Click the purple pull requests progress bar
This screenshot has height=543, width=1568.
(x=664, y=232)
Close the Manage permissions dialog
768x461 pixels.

──────────

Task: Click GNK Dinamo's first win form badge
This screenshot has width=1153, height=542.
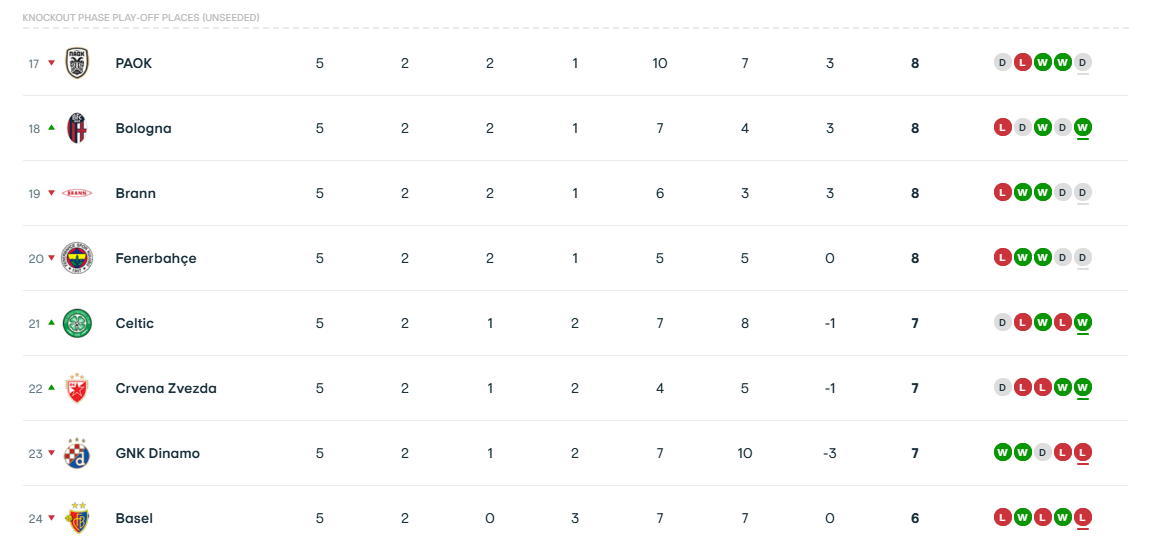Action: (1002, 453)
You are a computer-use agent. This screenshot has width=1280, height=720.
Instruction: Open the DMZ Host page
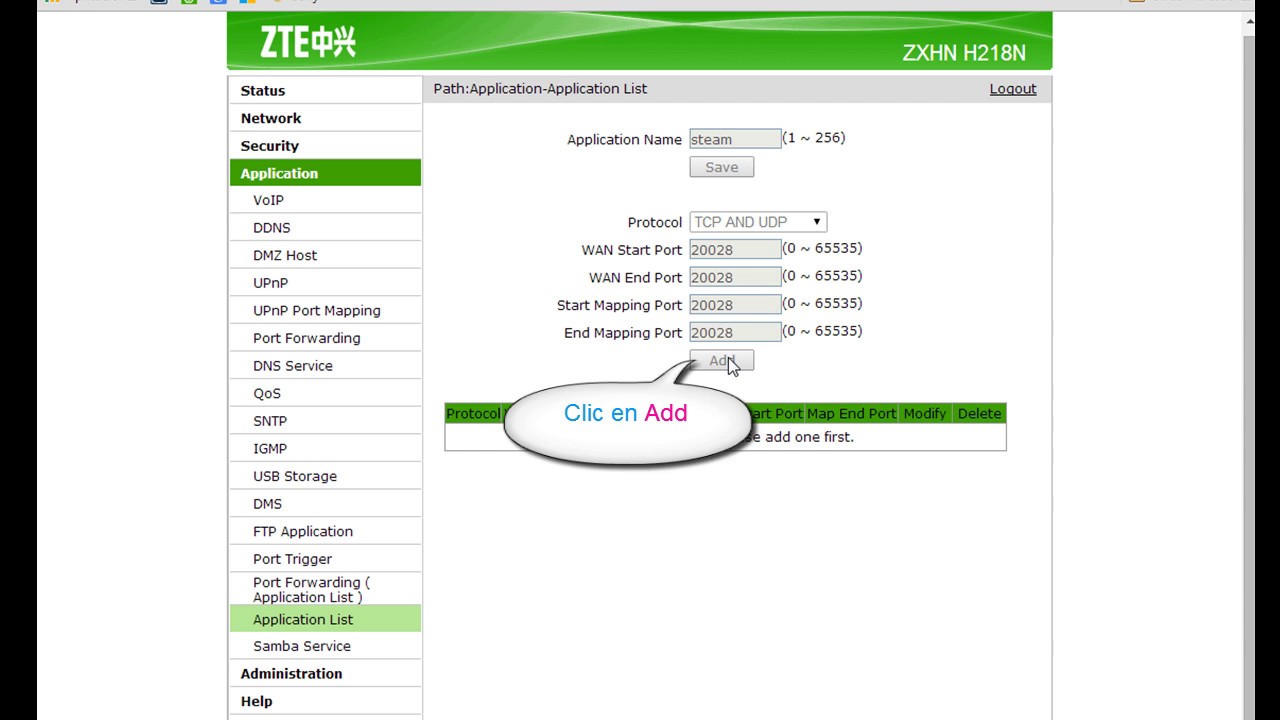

──────────

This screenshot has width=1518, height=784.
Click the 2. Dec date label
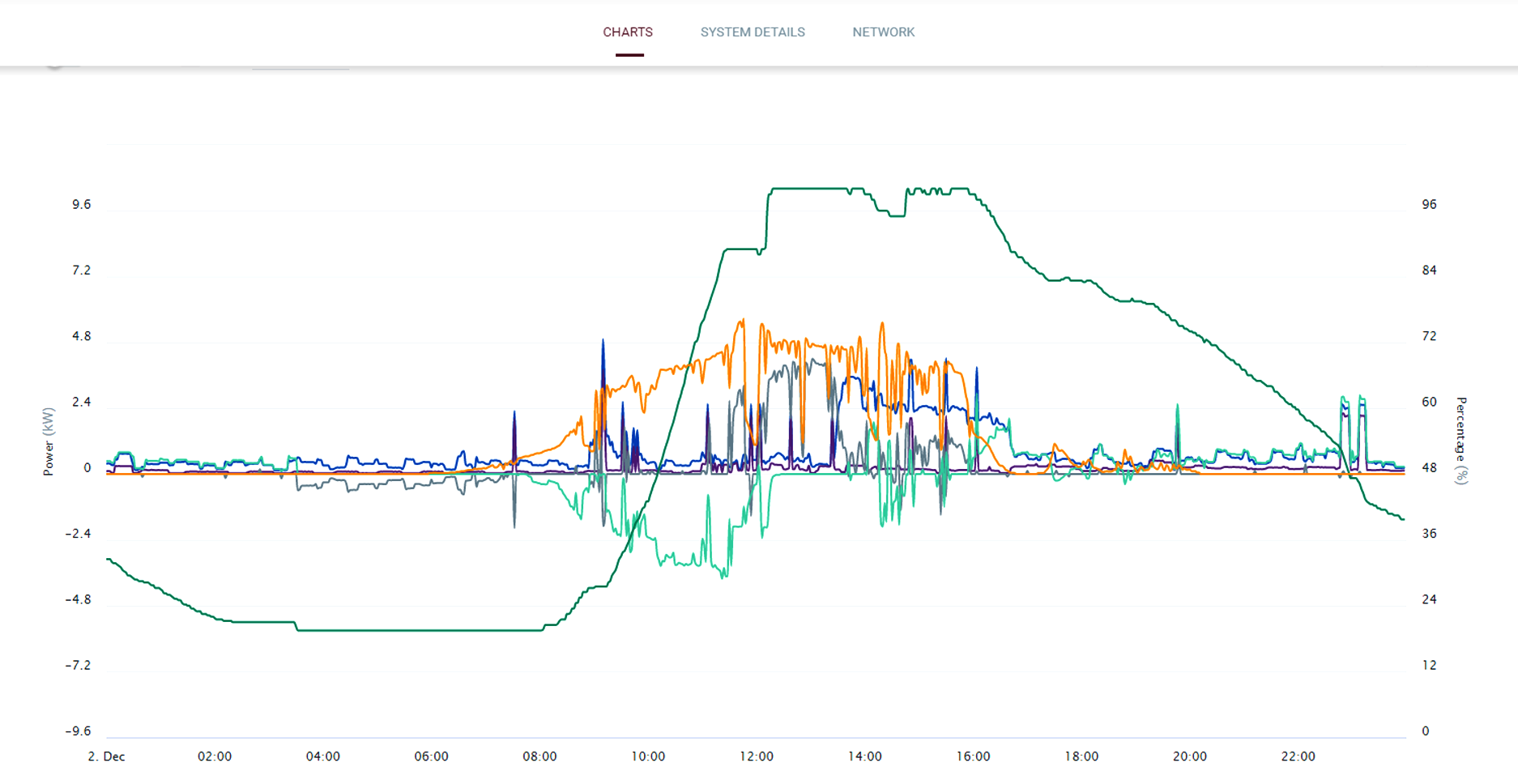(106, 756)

──────────

# [What is required]
An exact copy is needed. It runs from the line above containing "Task: Click GNK Dinamo's first win form badge" down to the line containing "Instruction: Open the DMZ Host page", both included, with no pictures.

# [Answer space]
Task: Click GNK Dinamo's first win form badge
This screenshot has width=1153, height=542.
Action: (1002, 453)
You are a computer-use agent. This screenshot has width=1280, height=720.
Instruction: Open the DMZ Host page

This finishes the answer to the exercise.